So how would you call a 3D polygon?

Do try and pay attention. I stated exactly what a polygon is several posts before you chimed in.

GooberMan said:

A polygon is literally a plane with its surface defined by a series of vectors.

This is the mathematically 100% correct explanation of a polygon. And that's exactly what it is in modern polygon rendering hardware. The three vectors that define a triangle specify exactly a plane, and delimit the surface area of that plane to a polygon. There is no deformity of any sort whatsoever. So, following on from that:

Maes said:

The moment that you forsake fixed volume and shapes for voxels (which simplify certain aspects of spatial representation but complicate other), they are not voxels anymore, but full 3D polygonal objects. Aka, polygons.

100% incorrect. A voxel representation of a 3D object is a series of sampled points with volumes. A polygonal representation of a 3D object is mathematically a series of intersecting planes with vectors delimiting the surface of said planes. As described above.

You seem to be confused though. So, you're making a voxel representation of a 3D object that you intend on displaying in real time on severely limiting hardware. You're never going to see inside these voxel objects, you're only ever going to see the outside of them. Why would you then keep the voxels in memory that you're never going to see? Discarding those voxels doesn't suddenly turn it in to a polygon mesh. It's an optimisation. A thoroughly valid one. You're still rendering point data instead of planes. And you've saved memory (and most likely the processing time needed to pick the voxel you want to raster to a pixel out of your voxel soup as there's significantly less data to parse).

Maes said:

And what does the limited resolution of a raster display have to do with the mathematical properties of a vector, either in 2, 3 or N dimensions? They are infinitely scalable and distortable.
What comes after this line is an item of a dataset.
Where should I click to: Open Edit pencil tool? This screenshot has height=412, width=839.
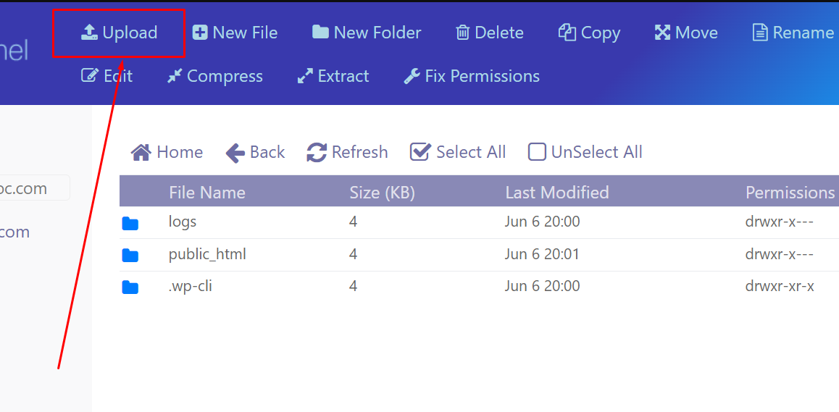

That's nice. It's still just data sitting around somewhere unused until you try to represent it in a human understandable format. Until the day that you can neurally interface directly with your computer hardware, your infinitely scalable vector is useless until you do something about it. This discussion is about computer graphics, thus the limited resolution of a raster display and the limited hardware which exists at a consumer level has everything to do with the mathematical properties of a vector. Infinite resolution without infinite storage to back it up will only ever give you a finite representation of what it is you're trying to present.

Maes said:

That's why I compared 2D pixels with 2D vectors: a pixel is a convenience discrete entity which does not even have standardized dimensions in actual pysical displays. A vector OTOH has precise and absolute mathematical properties, which are independent of its representation.

And that's precisely why I corrected you and tried to steer the conversation towards texels rather than pixels. But to make it clearer and to tie it in to the above paragraph: a pixel is the finite representation of a vector. It is also the finite representation of a texel. And it is also the finite representation of a voxel. All these statements are true and do not contradict what I previously said about a pixel.

A vector is an absolute mathematical representation of a point - or, to be more mathematically correct, a vector is an absolute mathematical representation of a distance and direction from a point. It's precisely this distinction from a point that conceptually gives it the transformation properties we all know and love.

A texel, however, has no absolute mathematical representation of itself. However, a texel does represent sampled data at an absolute offset from the origin of a texture.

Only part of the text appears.